*SELECTED TEXT:*

Iran’s Deputy Foreign Minister Kazem Gharibabadi, who led Tehran’s delegation, said the talks had concluded with an agreement to establish a communication channel by Thursday to report and record alleged violations of the memorandum. He gave no detail on what the channel would look like or how disputes would be adjudicated.

Neither side said whether they had bridged any of their underlying differences.

STRAIT OF HORMUZ STATUS UNRESOLVED

The interim agreement, known as the Islamabad Memorandum of Understanding and mediated by Qatar and Pakistan, was signed on June 18 and included a 60-day ceasefire, the reopening of the Strait of Hormuz, a timetable for a final settlement, and an immediate allowance for Iran to resume selling its oil freely, a significant concession from Washington. It followed the Lake Lucerne Summit in Switzerland, where senior representatives of the United States, Iran, Qatar and Pakistan first advanced the framework.

The waterway, which carried roughly one-fifth of the world’s seaborne oil and liquefied natural gas trade before the war, has only partially reopened. Two senior Iranian sources said Tehran remains determined to win international recognition of its control over the strait, even by force if necessary, and has repeatedly said it intends to begin charging tolls on shipping from mid-August, once a toll-free window set out in the initial agreement expires.

The status of the strait was thrown into sharper doubt last weekend, when the two sides exchanged strikes after Iran attacked a cargo ship it said had strayed outside its designated transit corridor. U.S. Central Command said it responded by striking ten Iranian military targets. Iran then struck U.S. bases in Kuwait and Bahrain, drawing condemnation from both Gulf states.

Iran’s state media said on Wednesday that a foreign-flagged container ship had run aground in shallow waters outside the shipping route designated by Iranian authorities.

CENTCOM said Wednesday it had led a regional security dialogue in Bahrain with defense leaders from 12 nations, mostly from the Gulf. “Leaders underscored their shared commitment to the free flow of commerce through the Strait of Hormuz,” it said on X.

Gharibabadi rejected that framing on Thursday. “The strait is defined under Iran’s command, not CENTCOM,” he said. “A military summit in Bahrain cannot establish legal order and security for the Persian Gulf.” He added that regional security would come “through the end of interventions and the U.S. withdrawal from the area, respect for countries’ sovereignty, and acceptance of new geopolitical realities — not under the military umbrella of America.”

*EXERCISE AIM:*
Continue the news report above on the Iran–U.S. talks and the Strait of Hormuz, starting after its last sentence.

*DATASET SECTION:*
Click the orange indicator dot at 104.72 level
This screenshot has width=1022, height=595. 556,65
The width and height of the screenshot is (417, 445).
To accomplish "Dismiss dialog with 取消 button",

*EXERCISE RESPONSE:*
Despite the rhetoric, the exchanges of fire had eased in the days before the Doha talks, and oil prices fell as markets took the continued engagement as an encouraging sign.

Iran’s chief negotiator, Mohammad Bagher Ghalibaf, said on Tuesday that difficulties were to be expected at this stage. “When a war of this magnitude comes to an end, it is inevitable that there will be implementation challenges, incidents and differences of opinion, especially where parties such as the Israeli regime are concerned,” he said, adding that Iran’s delegation in Doha would focus on implementing the clauses tied to Hormuz and to the fighting in Lebanon.

FROZEN ASSETS, SIDELINED ENVOYS

Gharibabadi said the Doha talks also touched on the roughly $6 billion in Iranian assets whose release Tehran has demanded as part of any settlement. “During the meetings with Qatari officials, including the central bank, a number of issues related to the expenditure of part of the initial $6 billion were reviewed,” he said, according to Iran’s state news agency IRNA. “It was agreed that, based on the needs communicated by our country, the required goods would be purchased and made available to Iran.”

Trump has previously said the funds would be used by Iran to buy only U.S. products. Iranian foreign ministry spokesman Esmaeil Baghaei said last month that Tehran alone would decide how to use the released assets, “in whatever way is most beneficial and favorable to the country.”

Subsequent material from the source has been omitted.